__Task__
Please retype each record exactly as it stands below.

----- Data -----

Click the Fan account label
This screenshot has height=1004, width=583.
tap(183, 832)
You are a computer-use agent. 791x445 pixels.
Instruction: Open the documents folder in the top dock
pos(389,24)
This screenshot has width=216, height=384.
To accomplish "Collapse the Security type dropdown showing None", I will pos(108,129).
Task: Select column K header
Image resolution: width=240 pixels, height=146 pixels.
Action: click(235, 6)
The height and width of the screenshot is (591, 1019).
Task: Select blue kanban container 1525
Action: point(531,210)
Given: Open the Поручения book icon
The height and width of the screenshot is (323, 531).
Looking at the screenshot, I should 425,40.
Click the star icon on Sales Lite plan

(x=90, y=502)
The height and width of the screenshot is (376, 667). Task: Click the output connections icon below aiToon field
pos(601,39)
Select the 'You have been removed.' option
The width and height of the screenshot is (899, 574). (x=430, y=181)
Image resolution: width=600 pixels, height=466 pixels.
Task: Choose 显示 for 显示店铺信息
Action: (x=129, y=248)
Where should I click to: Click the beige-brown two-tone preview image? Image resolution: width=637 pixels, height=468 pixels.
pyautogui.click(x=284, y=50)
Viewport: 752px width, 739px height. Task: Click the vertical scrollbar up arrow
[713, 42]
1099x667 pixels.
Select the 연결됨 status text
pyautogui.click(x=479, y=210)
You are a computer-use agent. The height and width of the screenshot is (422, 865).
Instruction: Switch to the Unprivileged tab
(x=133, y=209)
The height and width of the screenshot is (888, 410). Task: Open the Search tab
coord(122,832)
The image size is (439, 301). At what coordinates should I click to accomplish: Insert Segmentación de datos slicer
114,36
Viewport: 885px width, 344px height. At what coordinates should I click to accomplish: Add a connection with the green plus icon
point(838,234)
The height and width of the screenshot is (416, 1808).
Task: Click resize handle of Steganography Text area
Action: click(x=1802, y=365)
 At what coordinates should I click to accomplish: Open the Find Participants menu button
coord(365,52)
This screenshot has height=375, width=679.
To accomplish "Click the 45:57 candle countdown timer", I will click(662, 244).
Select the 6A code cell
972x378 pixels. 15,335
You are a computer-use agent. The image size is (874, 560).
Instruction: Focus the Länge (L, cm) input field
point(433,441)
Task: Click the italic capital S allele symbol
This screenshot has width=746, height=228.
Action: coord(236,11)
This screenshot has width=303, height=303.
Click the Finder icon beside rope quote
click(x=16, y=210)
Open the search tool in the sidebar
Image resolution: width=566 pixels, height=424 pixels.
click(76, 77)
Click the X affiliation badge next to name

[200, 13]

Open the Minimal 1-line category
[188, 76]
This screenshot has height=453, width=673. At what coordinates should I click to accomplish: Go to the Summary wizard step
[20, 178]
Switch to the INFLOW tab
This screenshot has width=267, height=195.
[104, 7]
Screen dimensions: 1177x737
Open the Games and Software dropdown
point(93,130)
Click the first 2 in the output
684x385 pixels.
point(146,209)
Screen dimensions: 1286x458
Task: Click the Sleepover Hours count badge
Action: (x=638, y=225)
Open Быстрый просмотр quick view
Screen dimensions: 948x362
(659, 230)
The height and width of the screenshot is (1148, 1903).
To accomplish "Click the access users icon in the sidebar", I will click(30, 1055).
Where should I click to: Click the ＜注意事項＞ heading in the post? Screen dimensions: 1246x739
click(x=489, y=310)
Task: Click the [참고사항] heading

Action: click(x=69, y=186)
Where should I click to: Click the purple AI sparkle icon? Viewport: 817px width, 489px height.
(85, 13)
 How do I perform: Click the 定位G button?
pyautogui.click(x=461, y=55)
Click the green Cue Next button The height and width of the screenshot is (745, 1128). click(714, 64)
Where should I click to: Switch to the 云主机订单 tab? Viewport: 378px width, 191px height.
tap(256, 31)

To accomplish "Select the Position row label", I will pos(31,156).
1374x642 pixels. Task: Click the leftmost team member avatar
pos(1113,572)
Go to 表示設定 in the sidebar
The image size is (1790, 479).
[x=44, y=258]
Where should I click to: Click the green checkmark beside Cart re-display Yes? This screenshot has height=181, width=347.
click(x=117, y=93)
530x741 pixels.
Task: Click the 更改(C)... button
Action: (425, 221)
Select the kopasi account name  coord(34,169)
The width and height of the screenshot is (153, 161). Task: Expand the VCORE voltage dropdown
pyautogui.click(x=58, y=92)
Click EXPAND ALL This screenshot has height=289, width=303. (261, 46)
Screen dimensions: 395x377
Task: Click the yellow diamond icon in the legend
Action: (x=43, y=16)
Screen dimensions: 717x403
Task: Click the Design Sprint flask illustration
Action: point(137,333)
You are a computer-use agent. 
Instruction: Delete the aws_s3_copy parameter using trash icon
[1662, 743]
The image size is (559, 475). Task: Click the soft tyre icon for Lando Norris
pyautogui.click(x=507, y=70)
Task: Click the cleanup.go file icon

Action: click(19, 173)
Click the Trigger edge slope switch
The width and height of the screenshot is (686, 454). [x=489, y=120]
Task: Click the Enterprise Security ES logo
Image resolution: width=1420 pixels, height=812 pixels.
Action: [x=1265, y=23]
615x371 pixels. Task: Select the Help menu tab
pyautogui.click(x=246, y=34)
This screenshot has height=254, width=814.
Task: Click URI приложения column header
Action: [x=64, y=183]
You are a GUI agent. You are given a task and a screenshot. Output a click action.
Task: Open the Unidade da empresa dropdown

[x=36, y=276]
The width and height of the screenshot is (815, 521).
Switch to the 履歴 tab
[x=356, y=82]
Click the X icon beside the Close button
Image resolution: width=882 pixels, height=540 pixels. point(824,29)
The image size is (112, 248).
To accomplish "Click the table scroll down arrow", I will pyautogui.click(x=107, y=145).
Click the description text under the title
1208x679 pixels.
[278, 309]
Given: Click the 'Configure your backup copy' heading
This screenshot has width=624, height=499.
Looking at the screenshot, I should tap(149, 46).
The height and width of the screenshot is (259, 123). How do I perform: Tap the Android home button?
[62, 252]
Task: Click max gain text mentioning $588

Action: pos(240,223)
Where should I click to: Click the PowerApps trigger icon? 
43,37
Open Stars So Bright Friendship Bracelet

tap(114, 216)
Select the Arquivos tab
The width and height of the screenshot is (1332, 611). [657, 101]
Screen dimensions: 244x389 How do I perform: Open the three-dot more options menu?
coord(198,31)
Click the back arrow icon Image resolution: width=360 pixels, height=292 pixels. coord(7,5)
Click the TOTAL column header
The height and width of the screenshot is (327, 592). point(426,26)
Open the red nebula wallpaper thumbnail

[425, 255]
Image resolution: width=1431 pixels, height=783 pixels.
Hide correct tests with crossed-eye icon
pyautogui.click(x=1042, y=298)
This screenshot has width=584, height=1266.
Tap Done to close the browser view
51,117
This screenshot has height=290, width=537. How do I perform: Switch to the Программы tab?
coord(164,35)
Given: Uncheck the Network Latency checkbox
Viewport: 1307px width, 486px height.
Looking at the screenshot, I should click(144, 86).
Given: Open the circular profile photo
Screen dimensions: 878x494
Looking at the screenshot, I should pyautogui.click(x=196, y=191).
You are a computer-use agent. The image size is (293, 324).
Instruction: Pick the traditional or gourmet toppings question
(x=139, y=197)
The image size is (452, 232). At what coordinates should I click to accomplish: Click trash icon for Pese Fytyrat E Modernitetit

-----

__Result of the task__
Click the Fan account label
This screenshot has height=1004, width=583.
tap(183, 832)
You are a computer-use agent. 791x445 pixels.
Instruction: Open the documents folder in the top dock
pos(389,24)
This screenshot has width=216, height=384.
To accomplish "Collapse the Security type dropdown showing None", I will pos(108,129).
Task: Select column K header
Image resolution: width=240 pixels, height=146 pixels.
Action: click(235, 6)
The height and width of the screenshot is (591, 1019).
Task: Select blue kanban container 1525
Action: point(531,210)
Given: Open the Поручения book icon
The height and width of the screenshot is (323, 531).
Looking at the screenshot, I should 425,40.
Click the star icon on Sales Lite plan

(x=90, y=502)
The height and width of the screenshot is (376, 667). Task: Click the output connections icon below aiToon field
pos(601,39)
Select the 'You have been removed.' option
The width and height of the screenshot is (899, 574). (x=430, y=181)
Image resolution: width=600 pixels, height=466 pixels.
Task: Choose 显示 for 显示店铺信息
Action: (x=129, y=248)
Where should I click to: Click the beige-brown two-tone preview image? Image resolution: width=637 pixels, height=468 pixels.
pyautogui.click(x=284, y=50)
Viewport: 752px width, 739px height. Task: Click the vertical scrollbar up arrow
[713, 42]
1099x667 pixels.
Select the 연결됨 status text
pyautogui.click(x=479, y=210)
You are a computer-use agent. The height and width of the screenshot is (422, 865).
Instruction: Switch to the Unprivileged tab
(x=133, y=209)
The height and width of the screenshot is (888, 410). Task: Open the Search tab
coord(122,832)
The image size is (439, 301). At what coordinates should I click to accomplish: Insert Segmentación de datos slicer
114,36
Viewport: 885px width, 344px height. At what coordinates should I click to accomplish: Add a connection with the green plus icon
point(838,234)
The height and width of the screenshot is (416, 1808).
Task: Click resize handle of Steganography Text area
Action: click(x=1802, y=365)
 At what coordinates should I click to accomplish: Open the Find Participants menu button
coord(365,52)
This screenshot has height=375, width=679.
To accomplish "Click the 45:57 candle countdown timer", I will click(662, 244).
Select the 6A code cell
972x378 pixels. 15,335
You are a computer-use agent. The image size is (874, 560).
Instruction: Focus the Länge (L, cm) input field
point(433,441)
Task: Click the italic capital S allele symbol
This screenshot has width=746, height=228.
Action: coord(236,11)
This screenshot has width=303, height=303.
Click the Finder icon beside rope quote
click(x=16, y=210)
Open the search tool in the sidebar
Image resolution: width=566 pixels, height=424 pixels.
click(76, 77)
Click the X affiliation badge next to name

[200, 13]

Open the Minimal 1-line category
[188, 76]
This screenshot has height=453, width=673. At what coordinates should I click to accomplish: Go to the Summary wizard step
[20, 178]
Switch to the INFLOW tab
This screenshot has width=267, height=195.
[104, 7]
Screen dimensions: 1177x737
Open the Games and Software dropdown
point(93,130)
Click the first 2 in the output
684x385 pixels.
point(146,209)
Screen dimensions: 1286x458
Task: Click the Sleepover Hours count badge
Action: (x=638, y=225)
Open Быстрый просмотр quick view
Screen dimensions: 948x362
(659, 230)
The height and width of the screenshot is (1148, 1903).
To accomplish "Click the access users icon in the sidebar", I will click(30, 1055).
Where should I click to: Click the ＜注意事項＞ heading in the post? Screen dimensions: 1246x739
click(x=489, y=310)
Task: Click the [참고사항] heading

Action: click(x=69, y=186)
Where should I click to: Click the purple AI sparkle icon? Viewport: 817px width, 489px height.
(85, 13)
 How do I perform: Click the 定位G button?
pyautogui.click(x=461, y=55)
Click the green Cue Next button The height and width of the screenshot is (745, 1128). click(714, 64)
Where should I click to: Switch to the 云主机订单 tab? Viewport: 378px width, 191px height.
tap(256, 31)

To accomplish "Select the Position row label", I will pos(31,156).
1374x642 pixels. Task: Click the leftmost team member avatar
pos(1113,572)
Go to 表示設定 in the sidebar
The image size is (1790, 479).
[x=44, y=258]
Where should I click to: Click the green checkmark beside Cart re-display Yes? This screenshot has height=181, width=347.
click(x=117, y=93)
530x741 pixels.
Task: Click the 更改(C)... button
Action: (425, 221)
Select the kopasi account name  coord(34,169)
The width and height of the screenshot is (153, 161). Task: Expand the VCORE voltage dropdown
pyautogui.click(x=58, y=92)
Click EXPAND ALL This screenshot has height=289, width=303. (261, 46)
Screen dimensions: 395x377
Task: Click the yellow diamond icon in the legend
Action: (x=43, y=16)
Screen dimensions: 717x403
Task: Click the Design Sprint flask illustration
Action: point(137,333)
You are a computer-use agent. 
Instruction: Delete the aws_s3_copy parameter using trash icon
[1662, 743]
The image size is (559, 475). Task: Click the soft tyre icon for Lando Norris
pyautogui.click(x=507, y=70)
Task: Click the cleanup.go file icon

Action: click(19, 173)
Click the Trigger edge slope switch
The width and height of the screenshot is (686, 454). [x=489, y=120]
Task: Click the Enterprise Security ES logo
Image resolution: width=1420 pixels, height=812 pixels.
Action: [x=1265, y=23]
615x371 pixels. Task: Select the Help menu tab
pyautogui.click(x=246, y=34)
This screenshot has height=254, width=814.
Task: Click URI приложения column header
Action: [x=64, y=183]
You are a GUI agent. You are given a task and a screenshot. Output a click action.
Task: Open the Unidade da empresa dropdown

[x=36, y=276]
The width and height of the screenshot is (815, 521).
Switch to the 履歴 tab
[x=356, y=82]
Click the X icon beside the Close button
Image resolution: width=882 pixels, height=540 pixels. point(824,29)
The image size is (112, 248).
To accomplish "Click the table scroll down arrow", I will pyautogui.click(x=107, y=145).
Click the description text under the title
1208x679 pixels.
[278, 309]
Given: Click the 'Configure your backup copy' heading
This screenshot has width=624, height=499.
Looking at the screenshot, I should tap(149, 46).
The height and width of the screenshot is (259, 123). How do I perform: Tap the Android home button?
[62, 252]
Task: Click max gain text mentioning $588

Action: pos(240,223)
Where should I click to: Click the PowerApps trigger icon? 
43,37
Open Stars So Bright Friendship Bracelet

tap(114, 216)
Select the Arquivos tab
The width and height of the screenshot is (1332, 611). [657, 101]
Screen dimensions: 244x389 How do I perform: Open the three-dot more options menu?
coord(198,31)
Click the back arrow icon Image resolution: width=360 pixels, height=292 pixels. coord(7,5)
Click the TOTAL column header
The height and width of the screenshot is (327, 592). point(426,26)
Open the red nebula wallpaper thumbnail

[425, 255]
Image resolution: width=1431 pixels, height=783 pixels.
Hide correct tests with crossed-eye icon
pyautogui.click(x=1042, y=298)
This screenshot has width=584, height=1266.
Tap Done to close the browser view
51,117
This screenshot has height=290, width=537. How do I perform: Switch to the Программы tab?
coord(164,35)
Given: Uncheck the Network Latency checkbox
Viewport: 1307px width, 486px height.
Looking at the screenshot, I should click(144, 86).
Given: Open the circular profile photo
Screen dimensions: 878x494
Looking at the screenshot, I should pyautogui.click(x=196, y=191).
You are a computer-use agent. The image size is (293, 324).
Instruction: Pick the traditional or gourmet toppings question
(x=139, y=197)
The image size is (452, 232). At what coordinates should I click to accomplish: Click trash icon for Pese Fytyrat E Modernitetit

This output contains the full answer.